▶ [What is expected]: Print only the closing part of the entries. It starts at the line containing "Click the stud" and includes the final line, exactly as written.

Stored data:
+--
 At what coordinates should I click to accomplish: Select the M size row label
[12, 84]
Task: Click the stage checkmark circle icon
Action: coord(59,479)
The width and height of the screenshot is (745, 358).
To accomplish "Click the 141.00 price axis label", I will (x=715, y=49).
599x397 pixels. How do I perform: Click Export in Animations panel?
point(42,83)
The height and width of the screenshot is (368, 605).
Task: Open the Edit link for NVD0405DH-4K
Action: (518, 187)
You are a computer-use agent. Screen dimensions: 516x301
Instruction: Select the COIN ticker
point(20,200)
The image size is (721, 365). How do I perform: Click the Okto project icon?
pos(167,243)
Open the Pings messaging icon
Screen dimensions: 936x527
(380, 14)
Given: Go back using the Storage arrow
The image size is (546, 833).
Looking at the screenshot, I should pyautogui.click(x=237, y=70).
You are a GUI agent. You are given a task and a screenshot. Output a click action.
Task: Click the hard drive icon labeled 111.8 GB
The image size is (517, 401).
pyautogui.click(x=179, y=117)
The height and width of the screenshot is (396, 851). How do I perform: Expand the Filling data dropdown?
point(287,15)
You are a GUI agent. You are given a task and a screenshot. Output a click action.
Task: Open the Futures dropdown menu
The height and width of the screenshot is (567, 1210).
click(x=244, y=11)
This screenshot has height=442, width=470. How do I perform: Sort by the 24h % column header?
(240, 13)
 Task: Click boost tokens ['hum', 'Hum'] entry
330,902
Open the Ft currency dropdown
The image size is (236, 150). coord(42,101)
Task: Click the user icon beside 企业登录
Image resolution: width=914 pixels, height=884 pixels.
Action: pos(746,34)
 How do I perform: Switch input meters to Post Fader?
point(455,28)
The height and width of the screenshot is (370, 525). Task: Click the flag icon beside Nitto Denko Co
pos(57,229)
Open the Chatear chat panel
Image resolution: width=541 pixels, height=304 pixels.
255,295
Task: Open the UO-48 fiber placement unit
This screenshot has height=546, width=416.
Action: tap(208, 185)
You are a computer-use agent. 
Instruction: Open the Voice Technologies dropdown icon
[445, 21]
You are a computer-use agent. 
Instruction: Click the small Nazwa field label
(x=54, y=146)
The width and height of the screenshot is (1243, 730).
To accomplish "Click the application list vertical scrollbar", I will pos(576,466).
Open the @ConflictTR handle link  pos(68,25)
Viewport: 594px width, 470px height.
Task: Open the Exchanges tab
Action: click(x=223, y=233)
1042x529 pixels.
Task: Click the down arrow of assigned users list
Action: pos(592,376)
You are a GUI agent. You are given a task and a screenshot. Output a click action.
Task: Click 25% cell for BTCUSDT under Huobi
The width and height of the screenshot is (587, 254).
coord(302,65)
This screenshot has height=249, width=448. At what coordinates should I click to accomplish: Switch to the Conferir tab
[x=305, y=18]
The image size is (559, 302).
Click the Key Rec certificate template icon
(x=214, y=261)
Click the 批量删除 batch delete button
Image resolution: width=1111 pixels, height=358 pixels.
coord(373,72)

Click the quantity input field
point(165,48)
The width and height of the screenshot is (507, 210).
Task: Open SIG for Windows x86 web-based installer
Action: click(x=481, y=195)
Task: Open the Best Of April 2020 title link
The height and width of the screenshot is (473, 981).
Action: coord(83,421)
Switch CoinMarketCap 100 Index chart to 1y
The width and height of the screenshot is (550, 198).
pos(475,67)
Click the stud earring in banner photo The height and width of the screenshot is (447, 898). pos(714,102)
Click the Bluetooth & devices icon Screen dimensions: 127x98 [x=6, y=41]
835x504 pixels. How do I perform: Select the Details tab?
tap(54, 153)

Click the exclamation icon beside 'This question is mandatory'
+--
▶ [Result of the task]:
Click the stud earring in banner photo The height and width of the screenshot is (447, 898). pos(714,102)
Click the Bluetooth & devices icon Screen dimensions: 127x98 [x=6, y=41]
835x504 pixels. How do I perform: Select the Details tab?
tap(54, 153)

Click the exclamation icon beside 'This question is mandatory'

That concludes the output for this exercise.